A recent study from Texas Children’s Hospital and the Undiagnosed Diseases Network at Baylor College of Medicine has identified the first atypical case of a neurodevelopmental disorder with microcephaly, hypotonia and variable brain abnormalities (NMIHBA syndrome) caused by a synonymous variant in the Prune exopolyphosphatase-1 (PRUNE1) gene disrupting a critical protein domain. The study, led by Dr. Hsiao Tuan Chao, child neurologist and researcher at the Jan and Dan Duncan Neurological Research Institute at Texas Children’s Hospital and Baylor College of Medicine, has unearthed new insights about different PRUNE1 gene variants and the clinical presentation of this disease. The study was recently published in the American Journal of Medical Genetics Part A.
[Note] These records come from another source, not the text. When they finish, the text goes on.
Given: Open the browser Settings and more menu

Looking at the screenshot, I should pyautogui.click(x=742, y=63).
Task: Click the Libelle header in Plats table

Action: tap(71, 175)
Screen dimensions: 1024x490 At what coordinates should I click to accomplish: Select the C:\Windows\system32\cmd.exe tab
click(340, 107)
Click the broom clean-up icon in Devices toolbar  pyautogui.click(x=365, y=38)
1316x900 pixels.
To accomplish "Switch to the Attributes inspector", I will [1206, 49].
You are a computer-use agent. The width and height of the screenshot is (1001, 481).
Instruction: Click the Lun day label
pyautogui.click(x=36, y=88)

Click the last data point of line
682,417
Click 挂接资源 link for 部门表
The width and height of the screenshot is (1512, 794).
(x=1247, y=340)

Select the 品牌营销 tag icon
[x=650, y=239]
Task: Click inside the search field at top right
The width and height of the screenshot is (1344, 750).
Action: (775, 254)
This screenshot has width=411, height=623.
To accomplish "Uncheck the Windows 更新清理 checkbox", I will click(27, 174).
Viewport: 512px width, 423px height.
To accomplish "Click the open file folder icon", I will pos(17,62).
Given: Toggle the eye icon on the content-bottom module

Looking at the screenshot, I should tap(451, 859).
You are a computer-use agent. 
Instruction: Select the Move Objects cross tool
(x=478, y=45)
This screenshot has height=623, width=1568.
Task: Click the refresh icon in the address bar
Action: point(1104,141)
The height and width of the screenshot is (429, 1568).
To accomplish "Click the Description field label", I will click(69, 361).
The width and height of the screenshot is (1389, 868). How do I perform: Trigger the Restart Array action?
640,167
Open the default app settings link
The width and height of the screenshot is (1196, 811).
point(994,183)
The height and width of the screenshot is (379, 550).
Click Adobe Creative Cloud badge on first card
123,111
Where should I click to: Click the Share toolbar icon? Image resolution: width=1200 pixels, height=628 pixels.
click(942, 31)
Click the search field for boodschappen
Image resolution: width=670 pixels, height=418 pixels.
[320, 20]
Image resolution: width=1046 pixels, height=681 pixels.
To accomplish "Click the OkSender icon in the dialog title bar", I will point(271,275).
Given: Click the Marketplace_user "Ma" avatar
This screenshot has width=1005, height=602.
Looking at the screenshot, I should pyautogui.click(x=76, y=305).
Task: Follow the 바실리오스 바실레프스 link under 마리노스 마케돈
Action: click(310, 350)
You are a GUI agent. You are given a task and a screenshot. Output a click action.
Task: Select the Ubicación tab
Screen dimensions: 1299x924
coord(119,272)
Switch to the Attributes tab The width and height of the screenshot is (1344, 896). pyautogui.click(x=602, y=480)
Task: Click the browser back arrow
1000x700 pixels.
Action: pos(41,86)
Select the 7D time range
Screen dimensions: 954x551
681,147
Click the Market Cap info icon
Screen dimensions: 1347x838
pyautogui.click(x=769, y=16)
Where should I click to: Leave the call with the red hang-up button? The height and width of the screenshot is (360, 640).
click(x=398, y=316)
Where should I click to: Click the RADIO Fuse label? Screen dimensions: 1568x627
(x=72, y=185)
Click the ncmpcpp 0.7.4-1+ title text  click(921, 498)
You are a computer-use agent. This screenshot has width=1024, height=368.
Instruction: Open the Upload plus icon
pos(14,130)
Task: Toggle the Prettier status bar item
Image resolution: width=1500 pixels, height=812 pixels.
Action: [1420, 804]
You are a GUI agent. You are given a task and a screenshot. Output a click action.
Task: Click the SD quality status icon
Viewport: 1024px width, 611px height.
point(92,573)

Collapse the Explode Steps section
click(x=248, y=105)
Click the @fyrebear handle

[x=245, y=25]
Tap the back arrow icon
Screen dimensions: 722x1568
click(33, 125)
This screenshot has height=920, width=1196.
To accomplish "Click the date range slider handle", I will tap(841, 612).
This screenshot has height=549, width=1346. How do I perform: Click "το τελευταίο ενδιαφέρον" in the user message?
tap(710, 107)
PRUNE1 encodes a member of the DHH-phosphodiesterase superfamily of enzymes that regulate cell migration, differentiation and growth. These processes are critical for building brain structures during early development. In 2015, it was discovered that the functional loss of both copies of the PRUNE1 gene results in NMIHBA syndrome. This syndrome is caused by a variety of mutations that cause changes in specific regions (DHH or DHH-associated domains) of the PRUNE1 protein.
The present study was initiated with the enrollment in the Undiagnosed Diseases Network of a six-year-old boy with intellectual and developmental disabilities, low muscle tone, speech impairments and a progressive inexplicable regression in motor skills. As the first step toward solving this medical mystery, the UDN team sequenced the DNA of the patient and compared it to his parents’ genomes. This analysis showed that he carried a synonymous variant (PRUNE1 c.933G>A), a misspelling in the genetic code that should not result in a change in the encoded protein. However, through transcriptomic sequencing, the UDN team discovered that this specific PRUNE1 synonymous variant resulted in the deletion of a large portion of the DHHA2 protein domain.
Perplexed by these results, first author and graduate student, Christina Magyar, in the Chao Laboratory undertook an analysis of the PRUNE1-associated genotypic and phenotypic spectrum to understand how such a change in the protein could cause neurologic disease. “These results were puzzling for two reasons,” she said. “First, unlike a majority of children with NMIHBA syndrome reported in the literature, this child did not have severe pathologies such as microcephaly (reduced brain size), structural brain abnormalities, or symptoms like seizures. Moreover, he carried a type of alteration in the PRUNE1 gene that is often predicted not to alter the encoded amino acid or resulting protein’s function, and such alterations are not, therefore, usually considered to contribute to disease pathogenesis.”
To better understand the correlation between the type of mutation and the disease severity, Magyar and colleagues undertook a comprehensive analysis of 47 people with PRUNE1-associated NHIMBA syndrome known to date from the medical literature. They compared
different types of PRUNE1 gene alterations to the severity of the disease presentation in these patients. Based on this, they concluded that atypical ‘milder’ presentations of this syndrome, like the one this child had, are usually associated with gene alterations disrupting the DHHA2 protein domain and/or altering mRNA splicing.
“This study further expands the understanding of the disease spectrum associated with PRUNE1-related NMIHBA syndrome and highlights the disease-causing potential of synonymous gene alterations, particularly with atypical disease presentations,” Chao concluded. “Moreover, we hope our insights into this rare disorder will empower clinicians with the tools to provide improved diagnostic and prognostic understanding for these children and their families.”
Other researchers involved in the study are David Murdock, Lindsay Burrage, Hongzheng Dai, Seema Lalani, Richard Lewis, Yuezhen Lin, Marcela Astudilo, Jill Rosenfeld, Alyssa Tran, James Gibson, Carlos Bacino and Brendan Lee. These authors are affiliated with one or more of the following institutions: Jan and Dan Duncan Neurological Research Institute, Texas Children’s Hospital, Baylor College of Medicine and Dell Children’s Medical Center of Central Texas. The study was funded by the Robert and Janice McNair Foundation, the Burroughs Wellcome Fund, the Child Neurology Society and Foundation and the Wallace Endowment Award.